■ What needs to be done ■
Provide again, from the entries below, every line from the one containing "Task: Choose the Rectangle drawing tool" through the one containing "Viewport: 765px width, 597px height.", exactly as written, and no other line.

■ Exercise material ■
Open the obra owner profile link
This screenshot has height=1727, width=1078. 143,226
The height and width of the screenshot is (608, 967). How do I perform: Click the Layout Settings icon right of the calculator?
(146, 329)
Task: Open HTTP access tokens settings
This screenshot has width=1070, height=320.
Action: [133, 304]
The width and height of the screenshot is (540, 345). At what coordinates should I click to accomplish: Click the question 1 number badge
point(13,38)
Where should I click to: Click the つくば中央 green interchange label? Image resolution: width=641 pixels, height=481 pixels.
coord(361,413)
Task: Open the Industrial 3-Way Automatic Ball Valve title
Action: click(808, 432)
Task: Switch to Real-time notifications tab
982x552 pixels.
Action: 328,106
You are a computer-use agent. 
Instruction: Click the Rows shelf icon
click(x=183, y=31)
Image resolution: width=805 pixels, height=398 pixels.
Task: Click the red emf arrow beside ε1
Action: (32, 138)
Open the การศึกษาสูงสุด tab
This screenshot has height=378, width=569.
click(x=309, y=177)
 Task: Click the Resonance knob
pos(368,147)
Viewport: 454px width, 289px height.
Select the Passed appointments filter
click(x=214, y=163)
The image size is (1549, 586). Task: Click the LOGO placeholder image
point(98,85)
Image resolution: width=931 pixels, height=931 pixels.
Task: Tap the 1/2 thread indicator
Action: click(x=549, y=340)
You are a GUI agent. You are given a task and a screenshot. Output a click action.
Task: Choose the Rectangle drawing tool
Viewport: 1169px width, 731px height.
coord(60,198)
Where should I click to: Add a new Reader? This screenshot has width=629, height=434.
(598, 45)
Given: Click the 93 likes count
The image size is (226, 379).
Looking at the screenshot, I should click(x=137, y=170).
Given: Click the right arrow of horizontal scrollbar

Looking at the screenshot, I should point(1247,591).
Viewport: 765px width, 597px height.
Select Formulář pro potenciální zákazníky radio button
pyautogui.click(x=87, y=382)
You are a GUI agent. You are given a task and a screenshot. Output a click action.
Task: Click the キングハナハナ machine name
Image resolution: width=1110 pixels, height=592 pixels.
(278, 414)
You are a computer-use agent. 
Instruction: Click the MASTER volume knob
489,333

■ Written solution ■
Task: Choose the Rectangle drawing tool
Viewport: 1169px width, 731px height.
coord(60,198)
Where should I click to: Add a new Reader? This screenshot has width=629, height=434.
(598, 45)
Given: Click the 93 likes count
The image size is (226, 379).
Looking at the screenshot, I should click(x=137, y=170).
Given: Click the right arrow of horizontal scrollbar

Looking at the screenshot, I should point(1247,591).
Viewport: 765px width, 597px height.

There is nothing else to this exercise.